#### EXTRACT TO READ:
# # #

After General Motors Holdens ended production of the WB Statesman in 1984, Ford was left to market its Fairlane and LTD with no local competition. It was another six years before Holden released another long wheelbase sedan. Unlike the Ford NA Fairlane, Holden focused mainly on creature comforts and mechanical improvements in the VQ rather than appearance. Holden had plans to work on the appearance further, but it would have pushed the production schedule back a further six months.

Criticisms of the car looking too much like a Commodore in a dinner suit meant that Holden spent a considerable amount of time on the successor, the VR Statesman, re-designing its panels to look unique.

Originally, the car was going to have an analogue clock in place of the current climate control module, however the late 1980s fascination with digital clocks caused them to change their mind and place a digital clock in the roof instead. Holden was not the only manufacturer to do this – others such as Rolls-Royce also did so with the Silver Spirit. The climate control module would have been mounted in the pocket below the stereo headunit if they had gone with the analogue clock.

# # #

#### DATASET EXCERPTS:

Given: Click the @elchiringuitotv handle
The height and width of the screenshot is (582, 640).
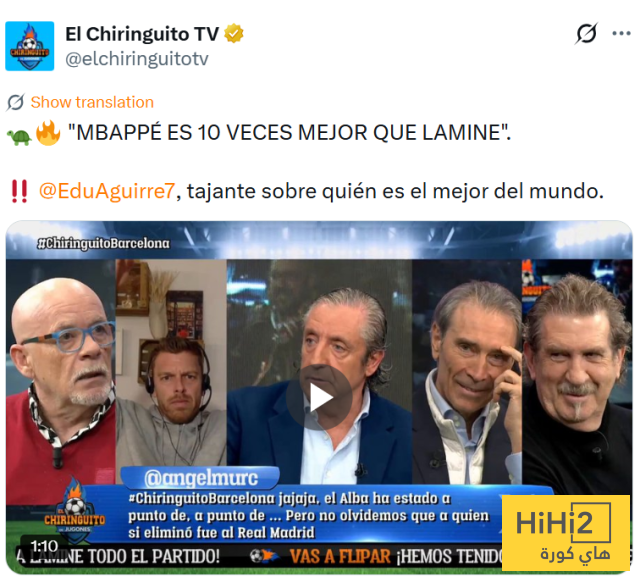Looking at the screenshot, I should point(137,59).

# # #

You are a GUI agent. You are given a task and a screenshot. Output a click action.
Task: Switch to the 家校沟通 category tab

# # #

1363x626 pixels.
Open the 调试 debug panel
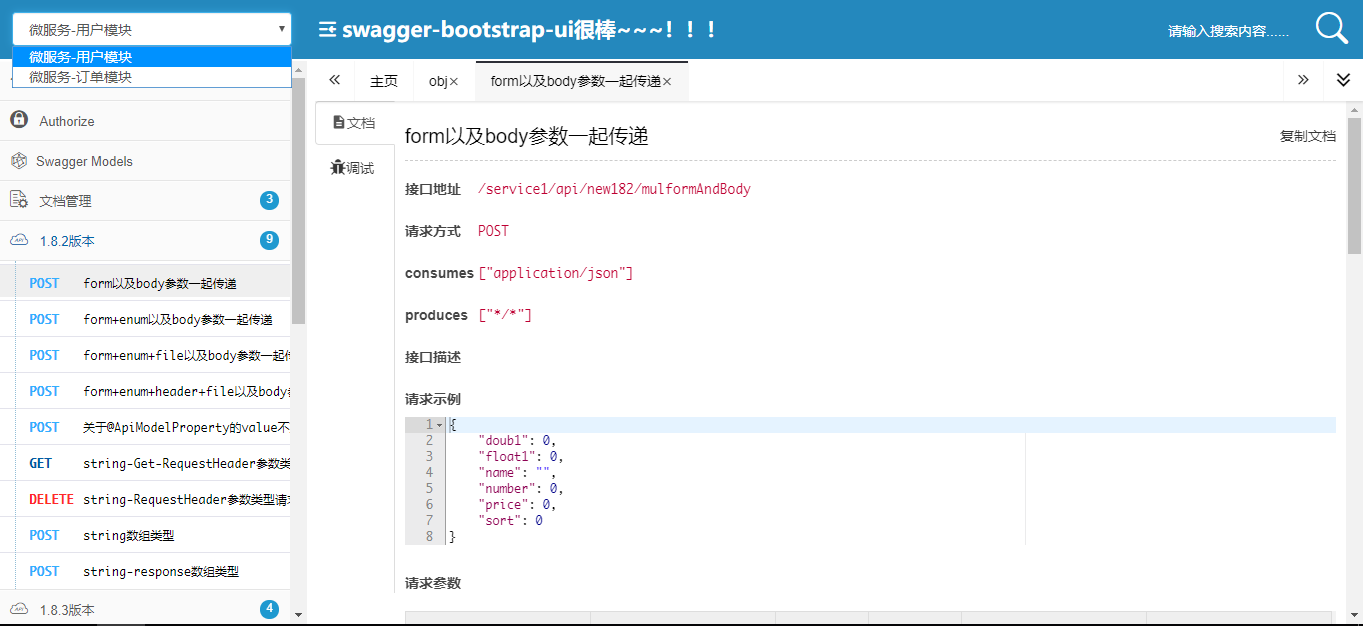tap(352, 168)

# # #

#### PROMPT 1:
Using the Statesman passage, explain in one to three sentences why Holden spent considerable time redesigning the panels of the VR Statesman.
#### PROMPT 2:
Transcribe everything in the Statesman passage from "After General Motors" down to "to look unique.".
The listing plays no part in these tasks.

#### RESPONSE 1:
Critics said the VQ looked too much like a Commodore in a dinner suit. In response, Holden re-designed the panels of its successor, the VR Statesman, so that it would look unique.

#### RESPONSE 2:
After General Motors Holdens ended production of the WB Statesman in 1984, Ford was left to market its Fairlane and LTD with no local competition. It was another six years before Holden released another long wheelbase sedan. Unlike the Ford NA Fairlane, Holden focused mainly on creature comforts and mechanical improvements in the VQ rather than appearance. Holden had plans to work on the appearance further, but it would have pushed the production schedule back a further six months.

Criticisms of the car looking too much like a Commodore in a dinner suit meant that Holden spent a considerable amount of time on the successor, the VR Statesman, re-designing its panels to look unique.